>>>>

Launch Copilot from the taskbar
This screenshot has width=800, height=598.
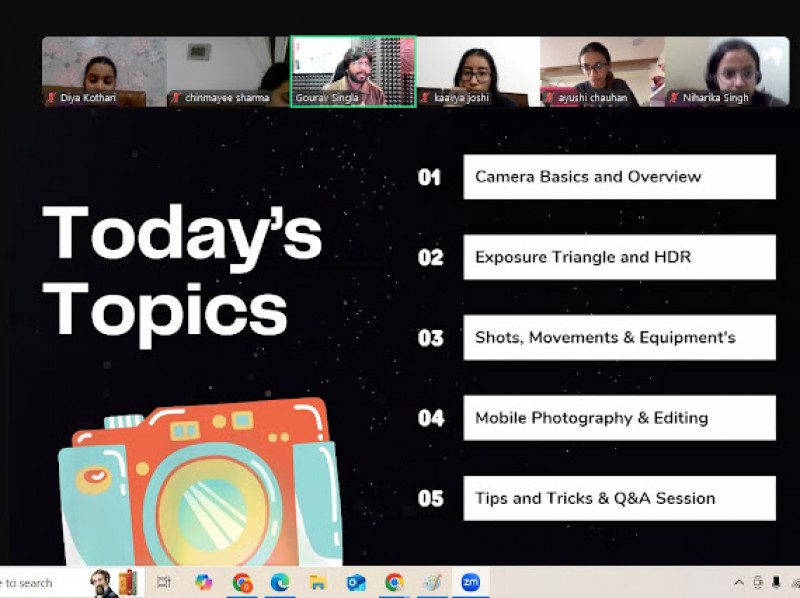pyautogui.click(x=204, y=582)
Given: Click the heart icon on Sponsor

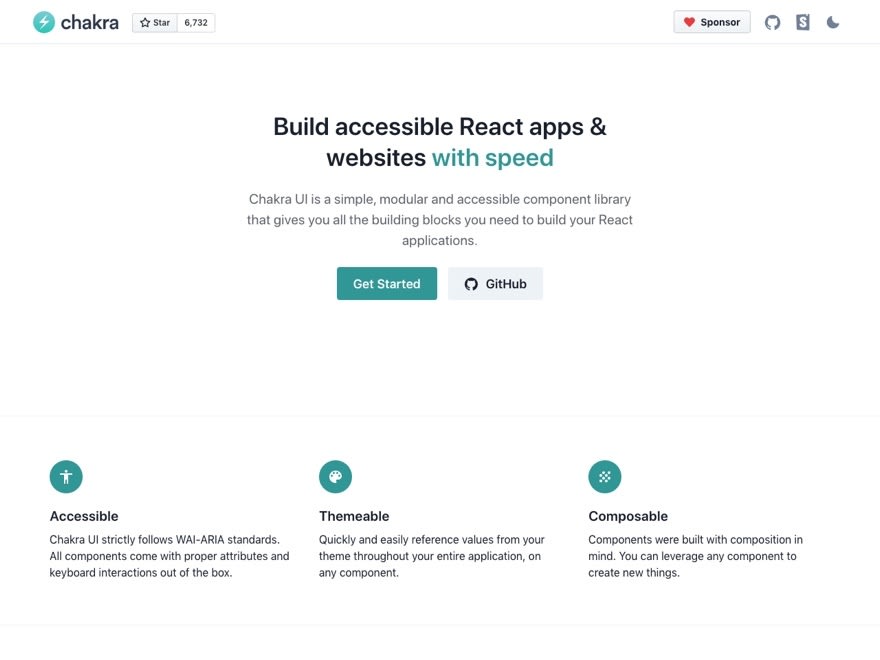Looking at the screenshot, I should point(689,22).
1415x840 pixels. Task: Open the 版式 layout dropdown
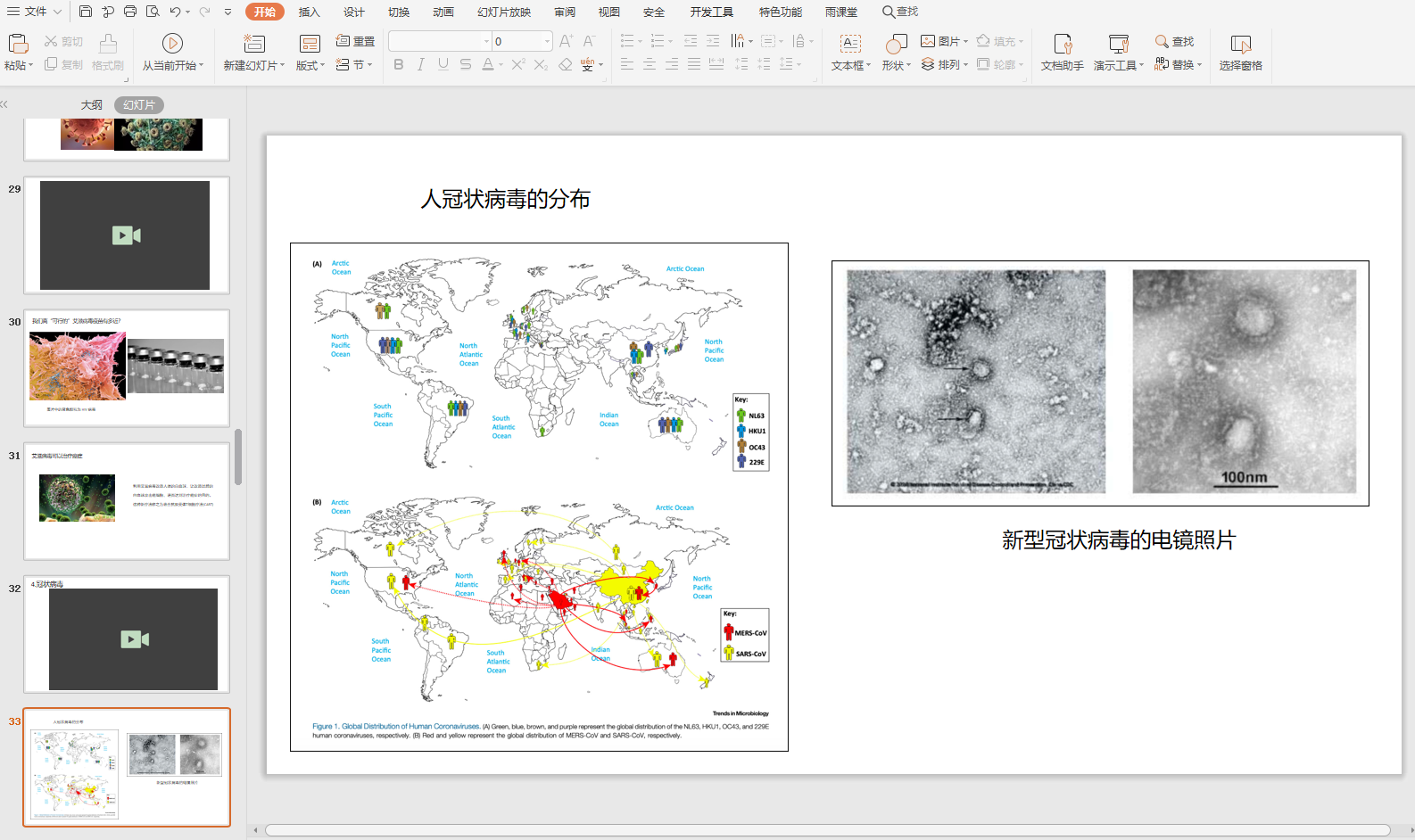[310, 65]
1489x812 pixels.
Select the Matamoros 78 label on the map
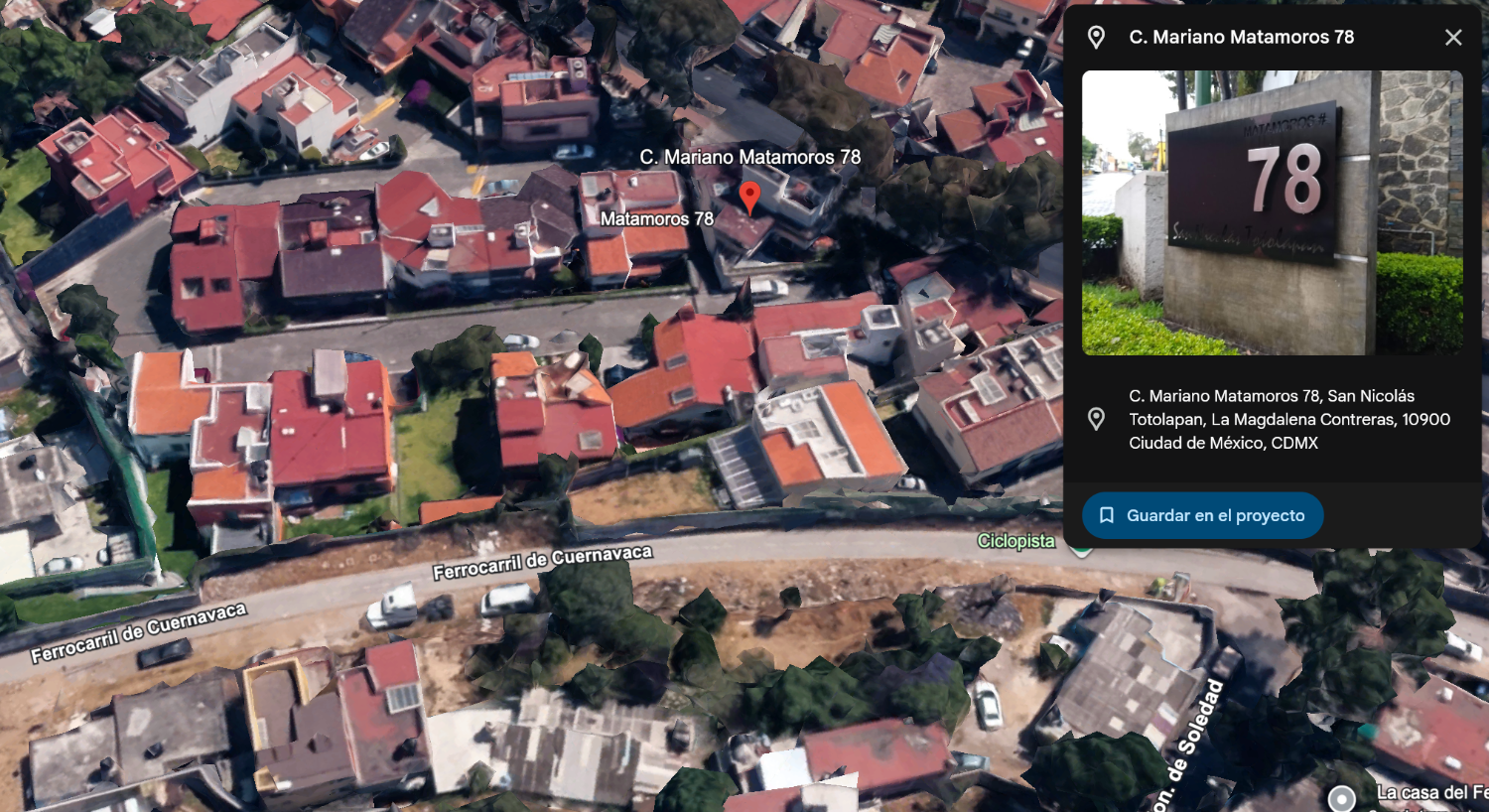(656, 218)
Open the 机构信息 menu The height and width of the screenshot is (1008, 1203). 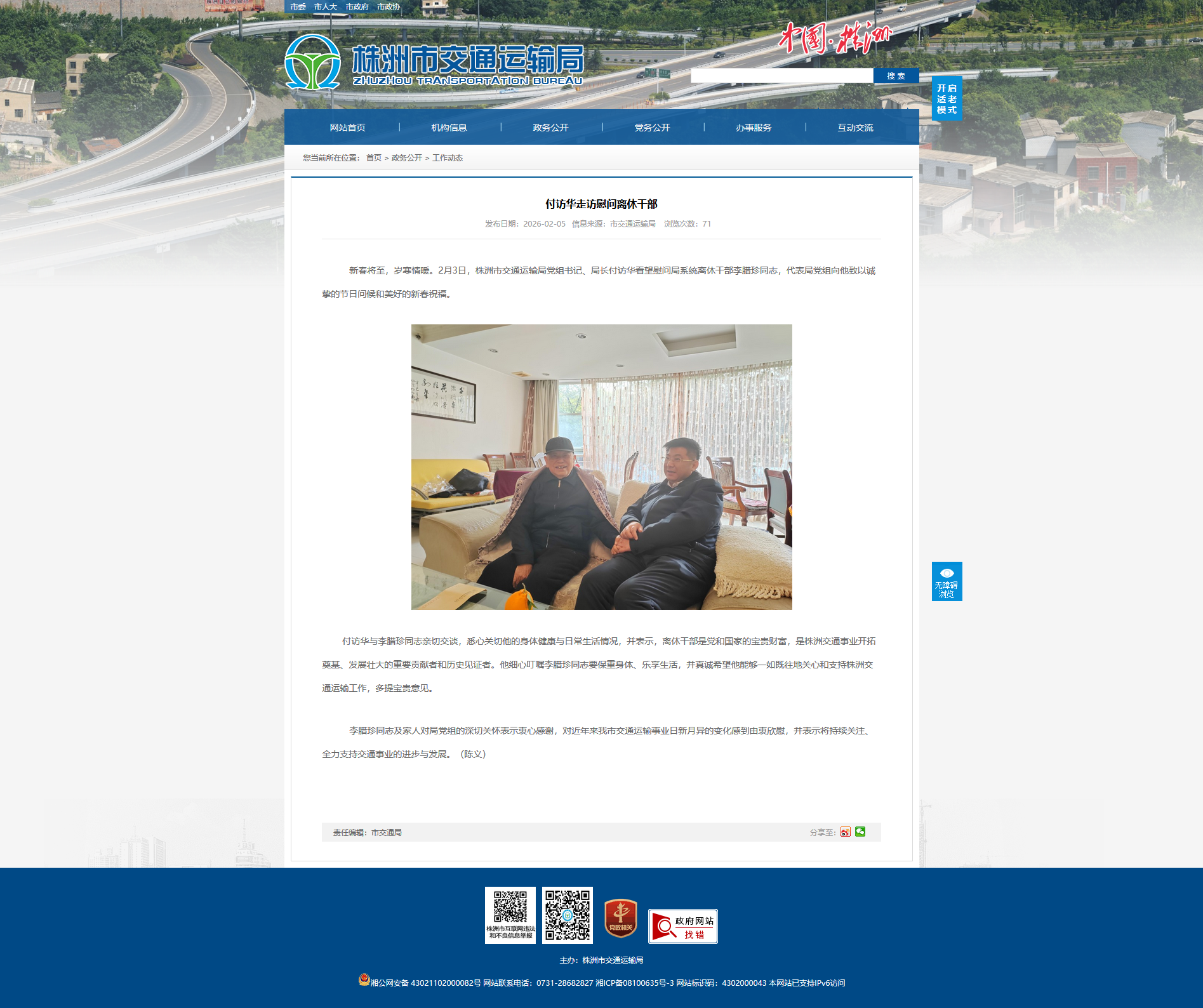coord(449,128)
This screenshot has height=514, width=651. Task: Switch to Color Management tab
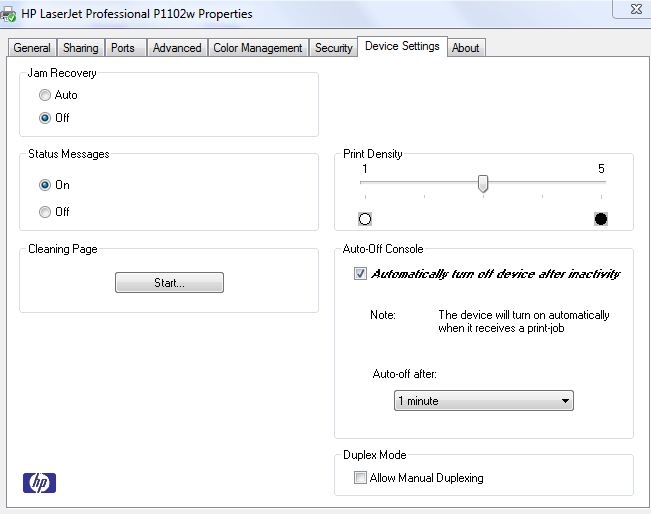tap(258, 48)
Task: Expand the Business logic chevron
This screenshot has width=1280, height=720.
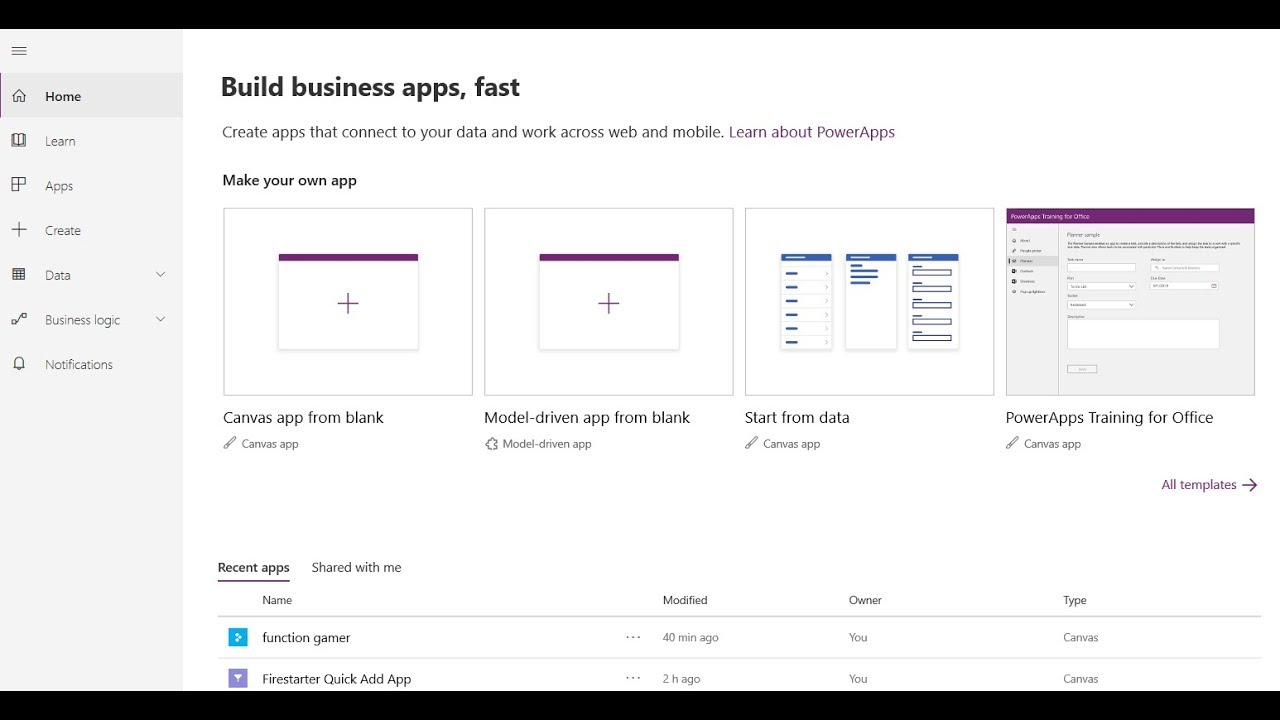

<<<<

Task goal -
Omit the pictures and please write out exactly the lines between the one containing "Task: Expand the Business logic chevron" and the last line of the entries, both included.

Exercise result -
Task: Expand the Business logic chevron
This screenshot has width=1280, height=720.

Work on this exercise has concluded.